Meditation changed everything. Not that it was easy! It took a lot of work, lot of discipline, to sit down daily and try to meditate. I had no help, no teachers, I went to no classes. I read about it and thought I should try it. I really felt it would help me. But I didn’t know how, how long it would take and I actually didn`t really believe it could work. I was Identifying with my mind, that was my world, that`s all I knew and didn`t think it could be any different.
Yet I persisted, thanks God!
It took a while, and many many hours of sitting, but gradually I became in control of the mind. It became quieter. Then I realised I could choose and change my thoughts. And finally I found the peace of a silent mind. I became more aware, I became present.

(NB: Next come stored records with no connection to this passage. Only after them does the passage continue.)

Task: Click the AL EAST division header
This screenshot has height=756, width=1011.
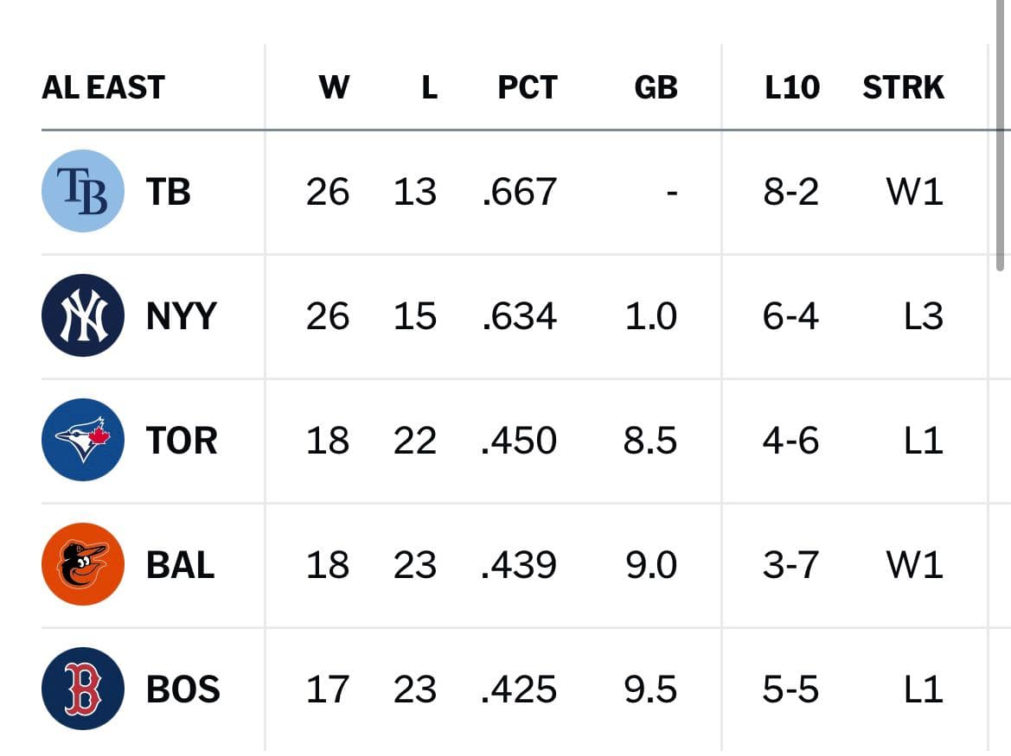Action: tap(103, 87)
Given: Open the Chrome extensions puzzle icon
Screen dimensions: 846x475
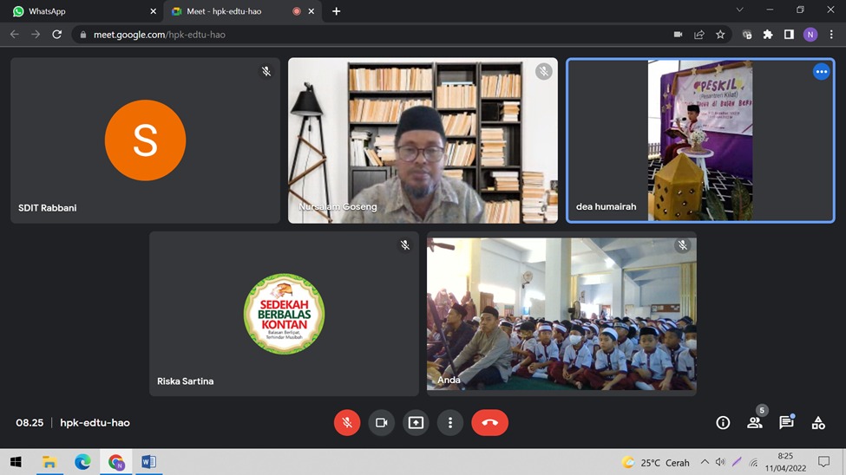Looking at the screenshot, I should pos(768,35).
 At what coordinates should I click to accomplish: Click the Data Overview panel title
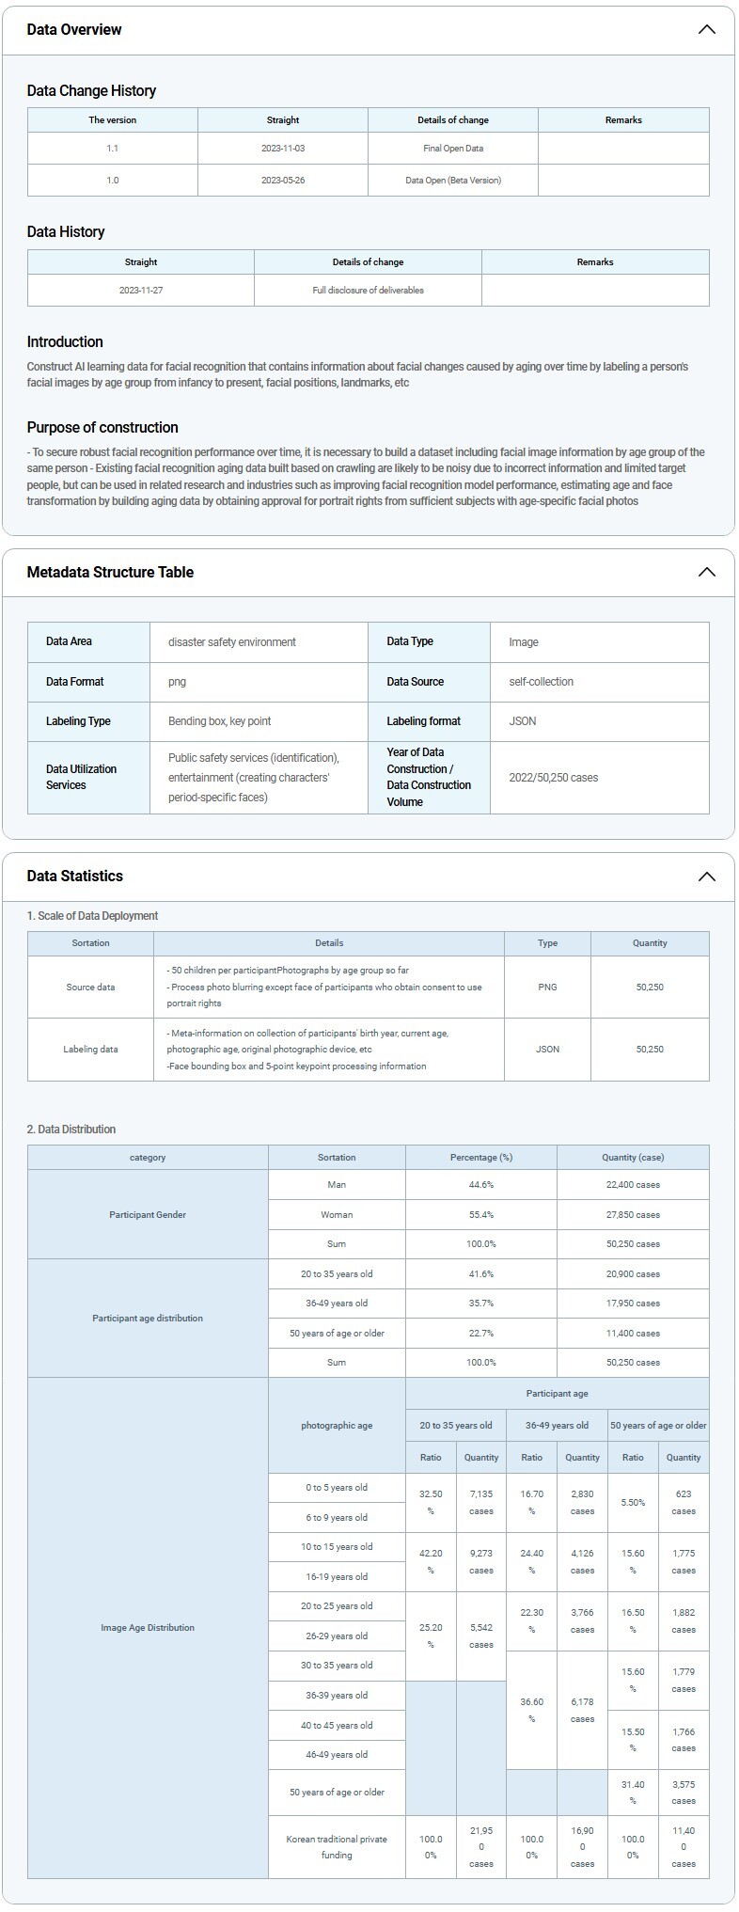tap(74, 29)
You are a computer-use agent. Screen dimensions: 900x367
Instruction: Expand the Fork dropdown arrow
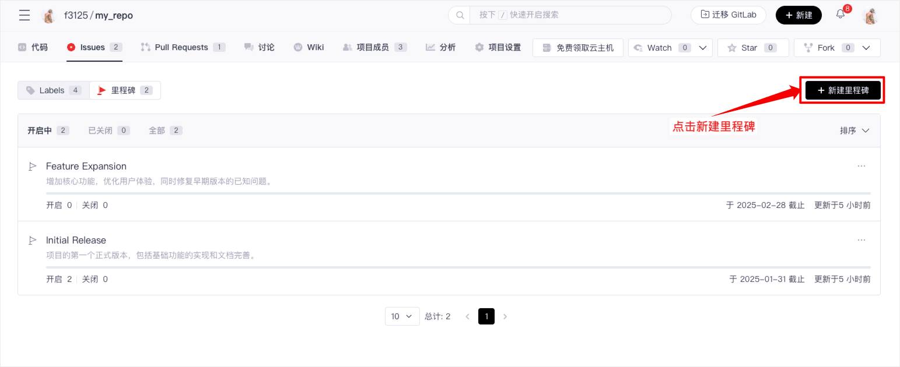[x=866, y=48]
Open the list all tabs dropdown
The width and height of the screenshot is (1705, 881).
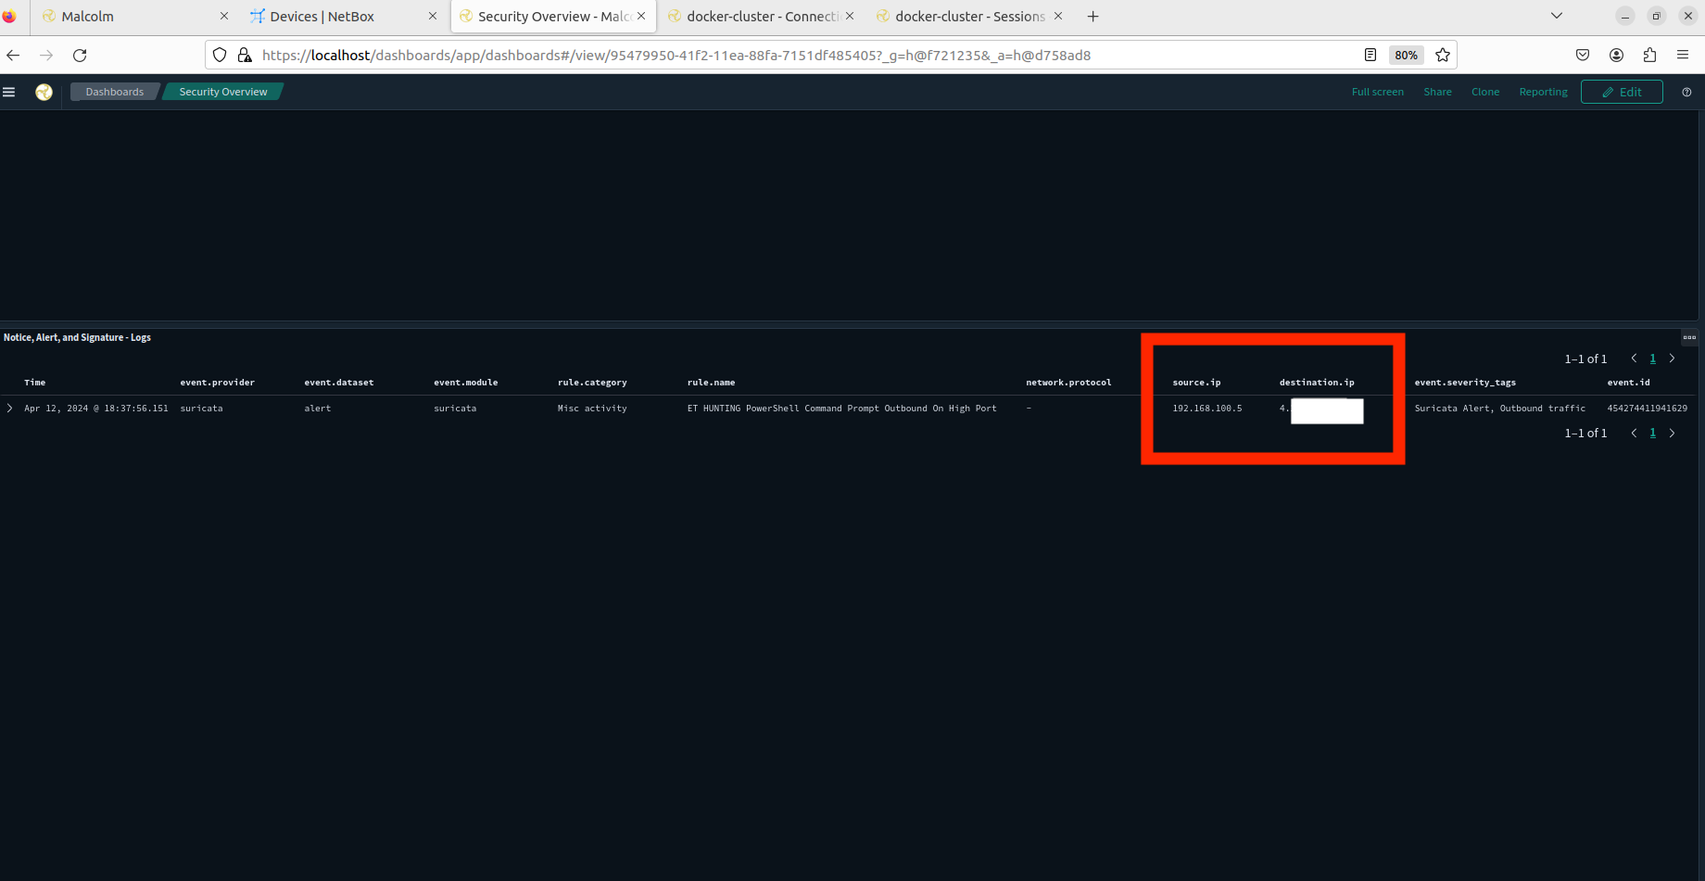(x=1557, y=16)
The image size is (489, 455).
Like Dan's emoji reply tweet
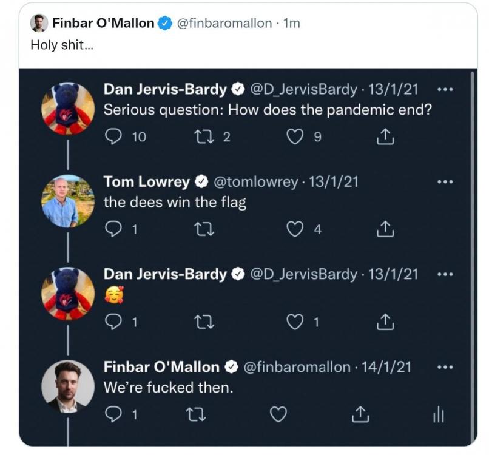(294, 322)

There I was, finally. And I was not my mind!
Now I still think, my mind is still chattering. But not as much, and I don`t buy into it if I don`t want to. I am still scared and worried sometimes, but not as much, maybe only twenty percent of the time now which give me eighty percent of happy thoughts!
But the most important for me is that I found the switch. I found the button that completely stops the mind anytime, no matter what I am doing. And when it stops, here I AM. Right here , right now, completely present, completely living the experience of the moment. That is priceless for me. That is living.
Thank you so much Karen! This was a great read. Remember, friends, you ARE allowed to think different thoughts. Pain is inevitable. Suffering is optional.